Le 29/10/2022 à 06:34, Ian Kelling a écrit :
I have an update. A lists.gnu.org user from emacs helped me identify some occasional backlogs that were happening, causing 2 - 3 hour delays of some messages every once in a while. I've done a deep dive into the performance of the system, identified some bottlenecks, and figured out how to eliminate them, making those tasks get done much more efficiently. Unfortunately, there was some bumps in the road in that process over the last week, leading to some long delays, but as of yesterday things are stable. Previously, a post to lilypond-user would often take 10 minutes to go out to ~1000 subscribers. Now, if there aren't a lot of other messages being processed, that will go out to all subscribers in about 2 minutes. Obviously, that will take longer if lots of messages get posted at the same time, 10 messages will take 10 minutes or so, and messages from other lists can affect this, but there are only a handful of lists on our server with lots of subscribers like lilypond-user. The time to deliver scales linearly with the # of subscribers.

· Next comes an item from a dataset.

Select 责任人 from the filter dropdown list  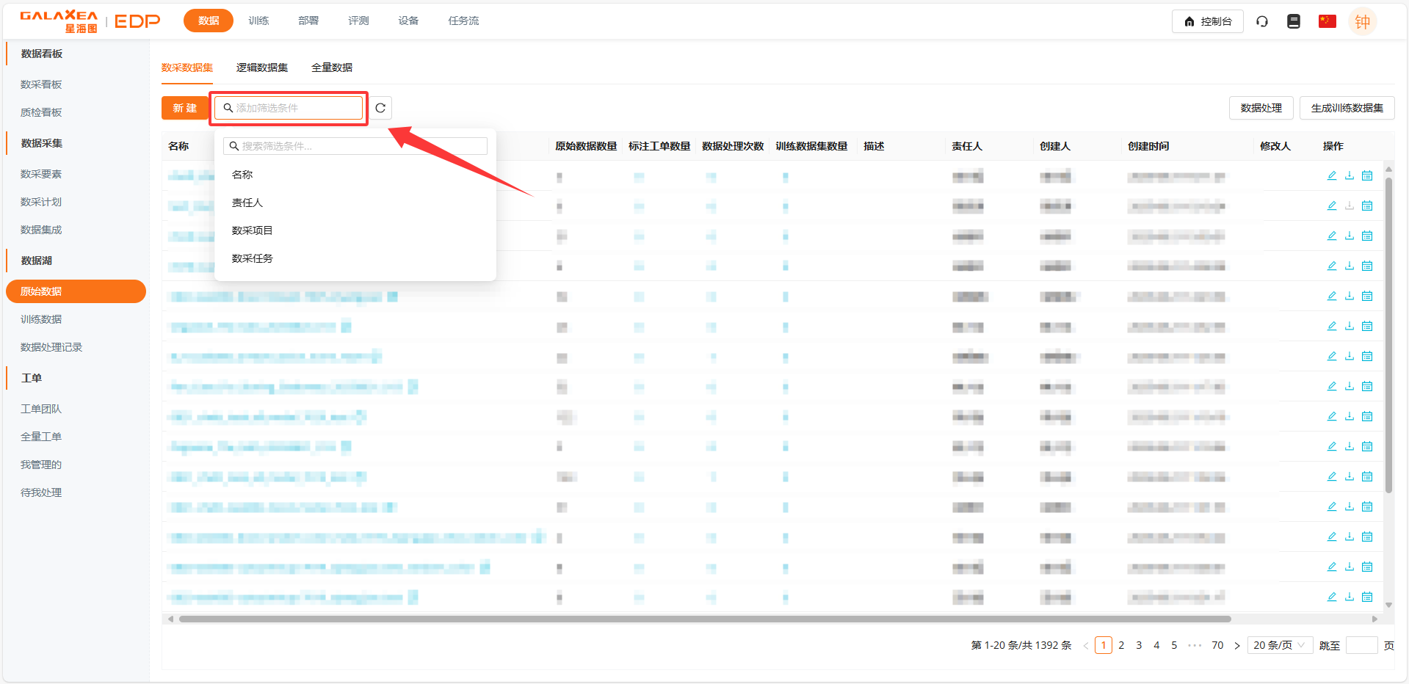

That's good news! Thank you very much for your work on this.
The reasons for delayed messages I mentioned in my quote above still exist, and I want to note again that lilypond can add moderators to approve messages from new posters faster than the listhelpers, and this should be even more helpful now that messages are processed faster.
Right now, nominating moderators is not possible because the list admin is unresponsive. Cf. our private correspondence.
The next major improvement I plan to work on is deploying public-inbox, https://public-inbox.org/README.html, a new list archive which will operate alongside the existing one. It has many nice features, one that is not obvious is that it's search function should work better. An example is here https://inbox.sourceware.org/binutils/ . Mailman 3 will come after that.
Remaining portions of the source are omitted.